MARTINSICURO – Non si dirada la nebbia che offusca in questi giorni le due liste di centrosinistra in corsa alle amministrative di Martinsicuro. Frutto di divergenze insormontabili all’interno della composita coalizione, i due odierni schieramenti contrapposti hanno rispettivamente dalla loro parte sostenitori di riguardo.

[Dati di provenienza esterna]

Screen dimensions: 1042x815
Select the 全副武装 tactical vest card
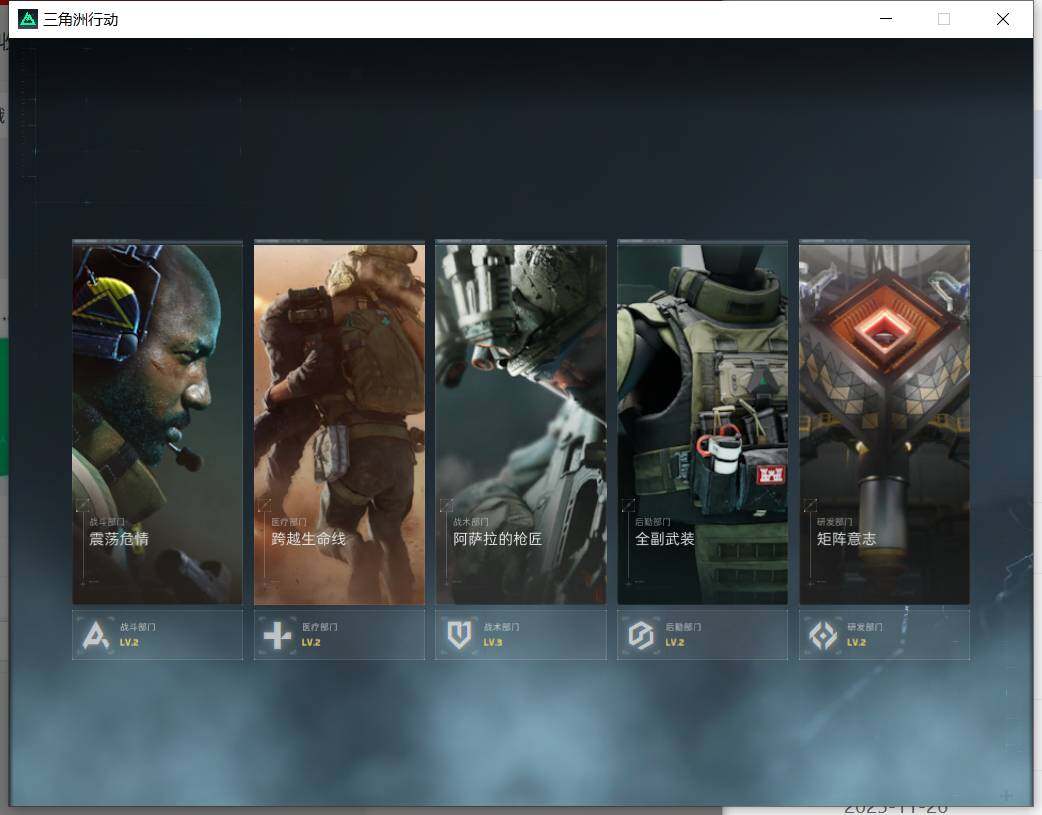(x=702, y=423)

Durante lo scorso week-end agli incontri con i cittadini dell’Unione democratica per Martinsicuro e Villa rosa di Ignazio Caputi (Margherita), sotto i gazebo allestiti per l’occasione era presente Emanuela Loretone, segretaria della Quercia di Teramo. Viceversa, alla cena per la presentazione della lista di Mauro Paci, Il tuo domani, c’erano Gabriele Rapali (Sdi) – fra marzo e aprile, per settimane, candidato sindaco del centrosinistra unitario (quello che oggi è guidato da Caputi) e che però poi ha fatto poi “il gran rifiuto” all’ultimo momento – con Augusto Di Stanislao, consigliere regionale dei Ds. Presente anche Giancarlo Foglia, dello Sdi, ex presidente del Consiglio comunale autosciolotosi in febbraio.
«I Ds appoggiano Caputi – ha detto a gran voce la Loretone – e chi intraprende strade diverse da questa è chiaro che non segue più le direttive del partito, pertanto ne è fuori».

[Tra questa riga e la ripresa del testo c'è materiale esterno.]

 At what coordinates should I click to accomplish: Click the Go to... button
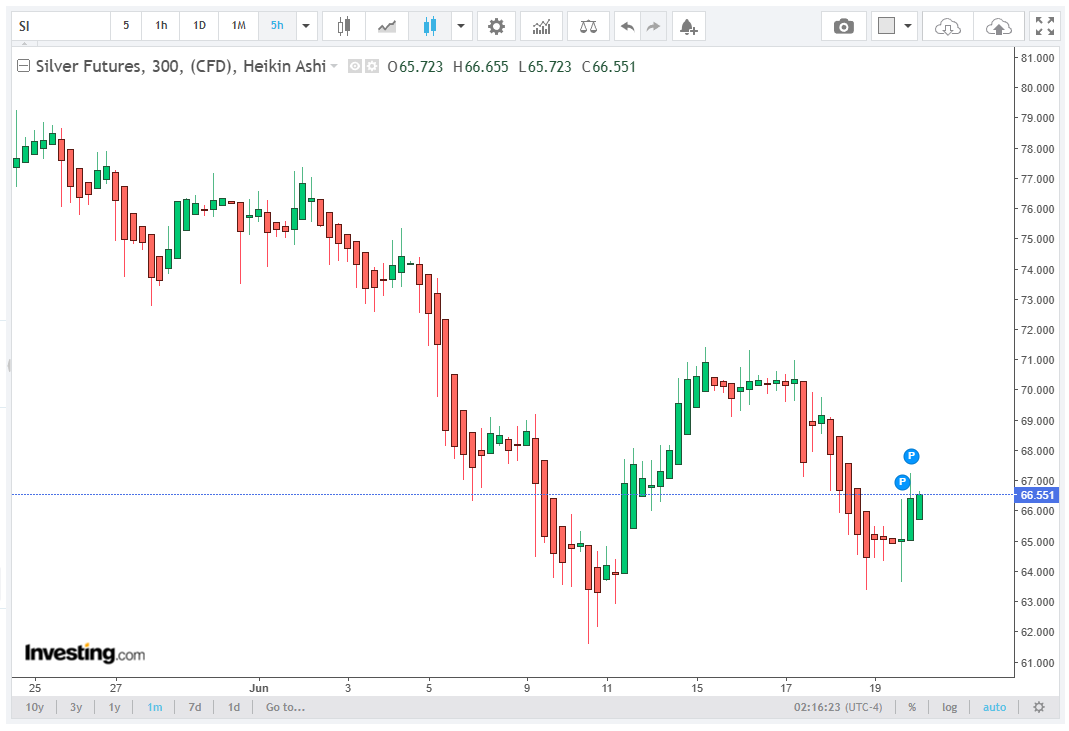[x=285, y=707]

Dall’altra parte Augusto Di Stanislao ha così sintetizzato il suo sostegno a Mauro Paci: «Vado dove mi porta il cuore, e in questa lista vedo una grande opportunità per Martinsicuro».
Ma i veti incrociati non finiscono qui: Giancarlo Foglia ha speso dure parole per gli esponenti della lista Caputi, peraltro la stessa che vede candidato suo figlio Paolo come esponente di Rifondazione comunista.